Canadian ice hockey player (born 1999)

Brooke Carole Hobson (born May 27, 1999) is a Canadian professional ice hockey player who is a defender for the Ottawa Charge of the Professional Women's Hockey League (PWHL).

== Playing career ==
=== Collegiate ===
Hobson committed to play college ice hockey for Northeastern University as a high school freshman.

As a freshman in the 2017–18 season, Hobson played in all of Northeastern's 39 games, recording one goal and 15 points. Her first NCAA goal came on October 21, 2017, in a 5–1 victory over Syracuse University.

In the 2018–19 season, her sophomore year, Hobson tallied six goals and 28 points in 38 games and led the team in points on the power play (11) and blocked shots (52). In the 2019 Hockey East Championship semifinals, she recorded an assist on what would become the game-winning goal by Chloé Aurard to lift the Huskies past the University of Vermont. She and the Huskies would go on to win the conference championship.

In 30 games in her junior year, the 2019–20 season, Hobson recorded six goals and 15 points, including a career-best two goals on February 7, 2020, against Merrimack College. She would record an assist in the finals of the Hockey East championship, where the Huskies would defeat the University of Connecticut 9–1 in a Huskies vs. Huskies matchup to secure their third consecutive conference title.

In her senior year in 2020–21, Hobson recorded a career-best five-game point streak with six assists from January 30 to February 14, 2021. She would finish the season with two goals and 14 points in 23 games. The Huskies would enter the 2021 national tournament as the top seed in the NCAA but would lose in overtime of the finals 2–1 to the University of Wisconsin.
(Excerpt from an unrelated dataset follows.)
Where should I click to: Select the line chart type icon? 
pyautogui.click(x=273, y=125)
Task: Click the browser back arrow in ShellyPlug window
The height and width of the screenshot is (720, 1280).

Returning as a graduate student for the 2021–22 season, Hobson played in 38 games, tallying six goals on the strength of a career-best three game-winning goals and adding 17 assists for 23 points.

=== Professional ===
At the conclusion of her NCAA eligibility, Hobson moved to Sweden to pursue professional hockey, joining Modo Hockey of the Swedish Women's Hockey League (SDHL). In her first professional season in 2022–23, she recorded 20 points in 30 games and earned a nomination for SDHL defender of the year. At the conclusion of the season, she returned to North America, signing a one-year contract with the Boston Pride of the Premier Hockey Federation (PHF).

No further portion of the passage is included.